Eyes with center-involving DME and BCVA of 20/32 or worse most closely resemble those enrolled in the phase III registration trials for ranibizumab and aflibercept [40, 53]. Trials with off-label bevacizumab have provided level II data with which to base clinical decisions [49, 65]. The National Eye Institute-sponsored DRCR.net Protocol T trial showed that for eyes with baseline BCVA of 20/32 to 20/40, each of the anti-VEGF drugs produces VA gains of approximately +8 letters [21]. But for eyes with baseline BCVA of 20/50 or worse, aflibercept (+18.9 letters) produces greater gains in VA than ranibizumab (+14.2 letters) and bevacizumab (+11.8 letters) at 1 year. Aflibercept also produces greater macular thinning (−169 μm) than either ranibizumab (−147 μm) or bevacizumab (−101 μm). On average, patients received fewer aflibercept (9) than ranibizumab (10) or bevacizumab (10) injections. Unfortunately, Protocol T used a complicated retreatment algorithm that is difficult for most practices to follow. The simplified version of the Protocol T algorithm says that patients should receive 5 monthly injections followed by continued injections until stable. The 2-year data has been presented but not yet published in peer-review journals. Gains in BCVA were maintained for all groups, but for patients with baseline BCVA of 20/50 or worse, the difference between the aflibercept and ranibizumab groups decreased to 2 letters and was no longer statistically significant.

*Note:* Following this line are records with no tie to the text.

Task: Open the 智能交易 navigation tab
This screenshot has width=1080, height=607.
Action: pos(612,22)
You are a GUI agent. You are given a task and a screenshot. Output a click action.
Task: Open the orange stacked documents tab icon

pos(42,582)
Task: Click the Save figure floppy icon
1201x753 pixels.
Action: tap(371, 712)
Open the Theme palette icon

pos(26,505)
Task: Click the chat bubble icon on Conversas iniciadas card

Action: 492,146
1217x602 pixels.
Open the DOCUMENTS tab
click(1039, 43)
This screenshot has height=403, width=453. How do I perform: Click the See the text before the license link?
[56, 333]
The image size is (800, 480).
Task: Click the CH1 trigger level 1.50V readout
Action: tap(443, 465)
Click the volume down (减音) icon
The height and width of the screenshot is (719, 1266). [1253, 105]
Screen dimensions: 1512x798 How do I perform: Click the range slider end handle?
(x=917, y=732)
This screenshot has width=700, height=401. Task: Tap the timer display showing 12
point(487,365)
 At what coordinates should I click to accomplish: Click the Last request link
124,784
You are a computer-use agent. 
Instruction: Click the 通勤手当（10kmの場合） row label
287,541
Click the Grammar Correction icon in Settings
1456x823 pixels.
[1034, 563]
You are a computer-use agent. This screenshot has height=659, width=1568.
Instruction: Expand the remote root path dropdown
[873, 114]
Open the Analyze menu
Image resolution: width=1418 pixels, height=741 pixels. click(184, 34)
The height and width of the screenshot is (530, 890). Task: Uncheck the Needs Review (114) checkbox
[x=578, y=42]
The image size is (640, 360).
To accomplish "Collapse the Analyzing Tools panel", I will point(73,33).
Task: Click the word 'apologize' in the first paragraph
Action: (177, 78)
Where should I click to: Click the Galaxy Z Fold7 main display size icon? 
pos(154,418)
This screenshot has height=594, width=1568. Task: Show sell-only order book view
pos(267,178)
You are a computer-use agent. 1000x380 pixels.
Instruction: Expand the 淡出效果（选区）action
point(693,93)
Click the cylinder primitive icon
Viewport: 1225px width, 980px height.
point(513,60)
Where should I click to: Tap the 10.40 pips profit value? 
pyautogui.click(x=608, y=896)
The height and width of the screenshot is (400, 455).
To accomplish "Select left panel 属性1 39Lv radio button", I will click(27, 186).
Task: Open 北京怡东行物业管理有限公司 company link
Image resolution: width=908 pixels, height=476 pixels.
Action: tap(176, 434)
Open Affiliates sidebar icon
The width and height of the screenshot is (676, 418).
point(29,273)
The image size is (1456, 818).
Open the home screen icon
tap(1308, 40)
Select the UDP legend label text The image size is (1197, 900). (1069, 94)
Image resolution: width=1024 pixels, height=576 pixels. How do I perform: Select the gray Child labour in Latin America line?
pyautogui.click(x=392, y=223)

The pivotal phase III anti-VEGF trials evaluated the efficacy of monthly (ranibizumab and aflibercept) or bimonthly (aflibercept) injections on center-involving DME and patients were switched to PRN ranibizumab after 12 months in RESTORE and after 36 months in RISE/RIDE. Aggressive treatment with monthly injections probably produces the best possible visual results (Fig. 6.5), but these regimens are expensive and compliance is difficult to maintain. In contrast, DRCR.net Protocols I and T featured monthly injections for 4 months or until dry, before switching to monthly PRN injections that are based on retreatment criteria that many physicians believe are too complex to use in most clinical settings. Compared to monthly injections, as-needed treatment regimens reduce the number of injections but not the number of clinic visits.